:: About this exercise ::
Images excluded, return every record exactly as it reads.
(Beginning of Supplied material)
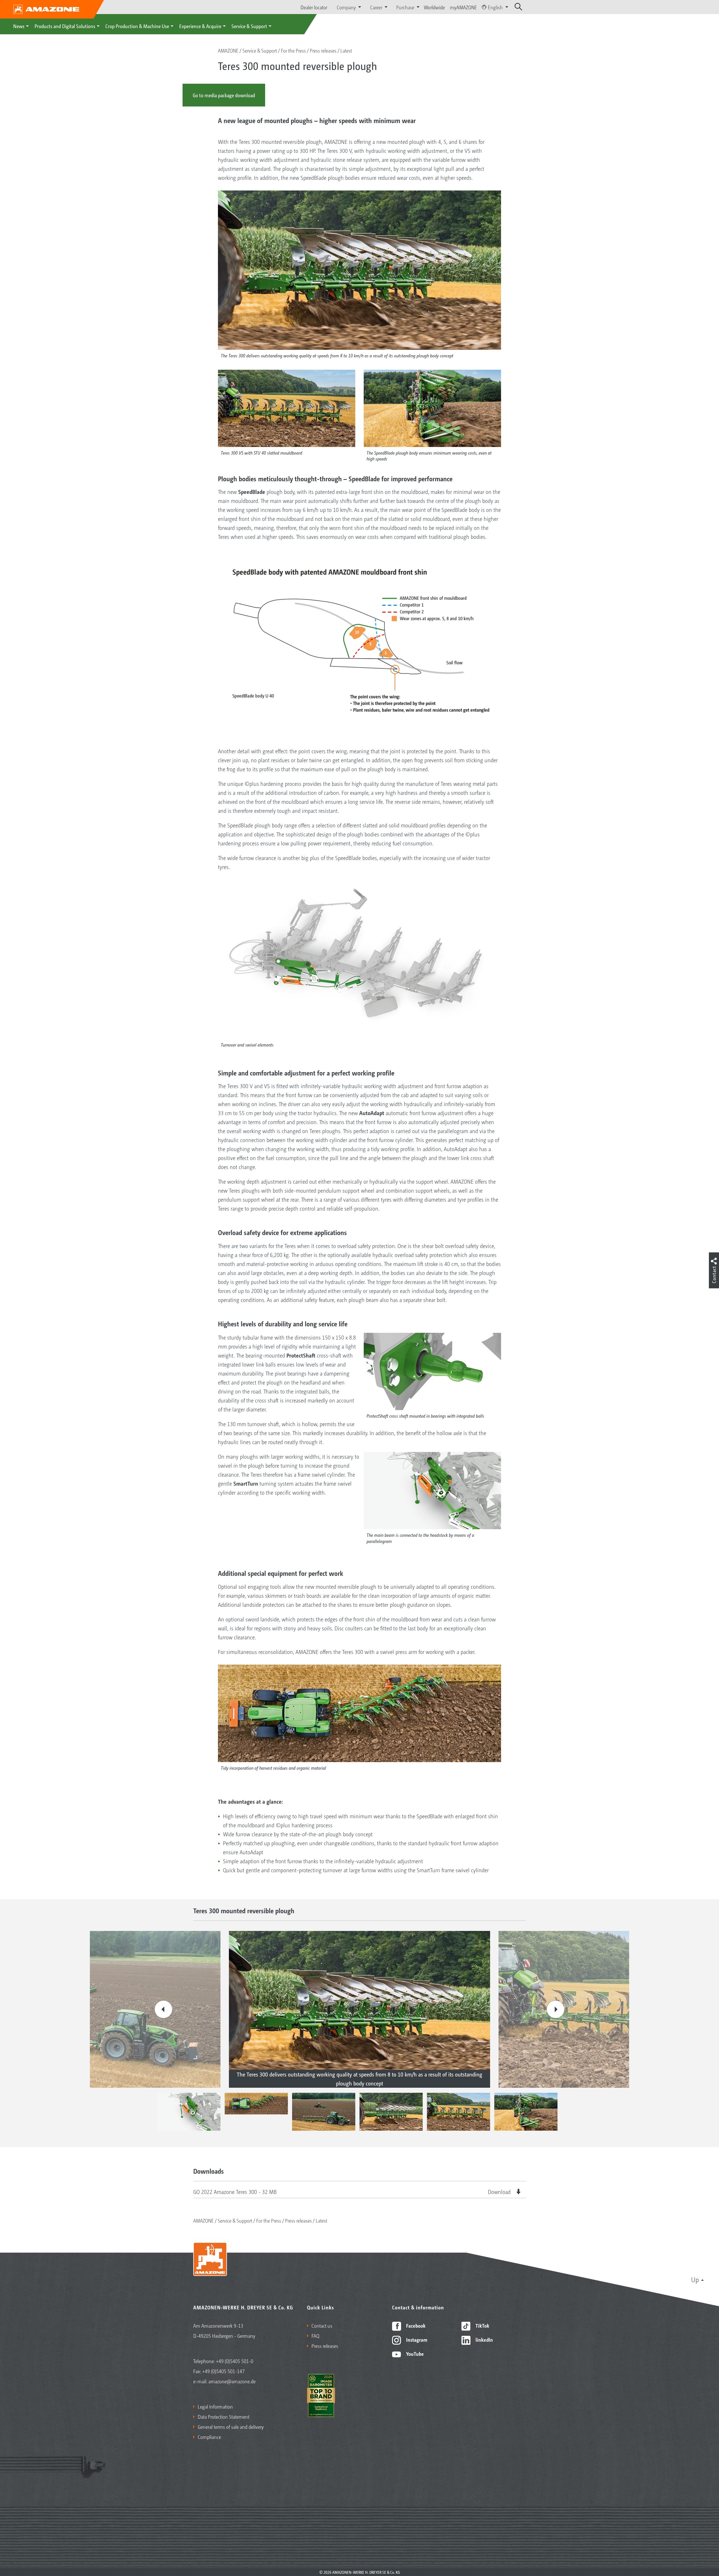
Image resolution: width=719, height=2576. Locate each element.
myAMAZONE (463, 7)
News (18, 25)
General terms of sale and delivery (231, 2426)
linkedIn (483, 2339)
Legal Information (215, 2406)
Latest (346, 50)
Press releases (323, 50)
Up (695, 2279)
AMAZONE (228, 50)
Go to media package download (224, 94)
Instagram (416, 2339)
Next (556, 2009)
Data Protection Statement (223, 2416)
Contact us (321, 2325)
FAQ (315, 2335)
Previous (163, 2009)
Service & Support (249, 25)
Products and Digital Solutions (65, 25)
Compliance (209, 2436)
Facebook (415, 2325)
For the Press (293, 50)
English (495, 7)
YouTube (414, 2353)
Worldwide (434, 7)
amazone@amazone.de (232, 2381)
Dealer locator (314, 7)
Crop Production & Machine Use (137, 25)
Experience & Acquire (200, 25)
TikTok (481, 2325)
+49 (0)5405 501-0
(End of Supplied material)
:: Answer to this exercise ::
Image resolution: width=719, height=2576. Locate each element.
myAMAZONE (463, 7)
News (18, 25)
General terms of sale and delivery (231, 2426)
linkedIn (483, 2339)
Legal Information (215, 2406)
Latest (346, 50)
Press releases (323, 50)
Up (695, 2279)
AMAZONE (228, 50)
Go to media package download (224, 94)
Instagram (416, 2339)
Next (556, 2009)
Data Protection Statement (223, 2416)
Contact us (321, 2325)
FAQ (315, 2335)
Previous (163, 2009)
Service & Support (249, 25)
Products and Digital Solutions (65, 25)
Compliance (209, 2436)
Facebook (415, 2325)
For the Press (293, 50)
English (495, 7)
YouTube (414, 2353)
Worldwide (434, 7)
amazone@amazone.de (232, 2381)
Dealer locator (314, 7)
Crop Production & Machine Use (137, 25)
Experience & Acquire (200, 25)
TikTok (481, 2325)
+49 (0)5405 501-0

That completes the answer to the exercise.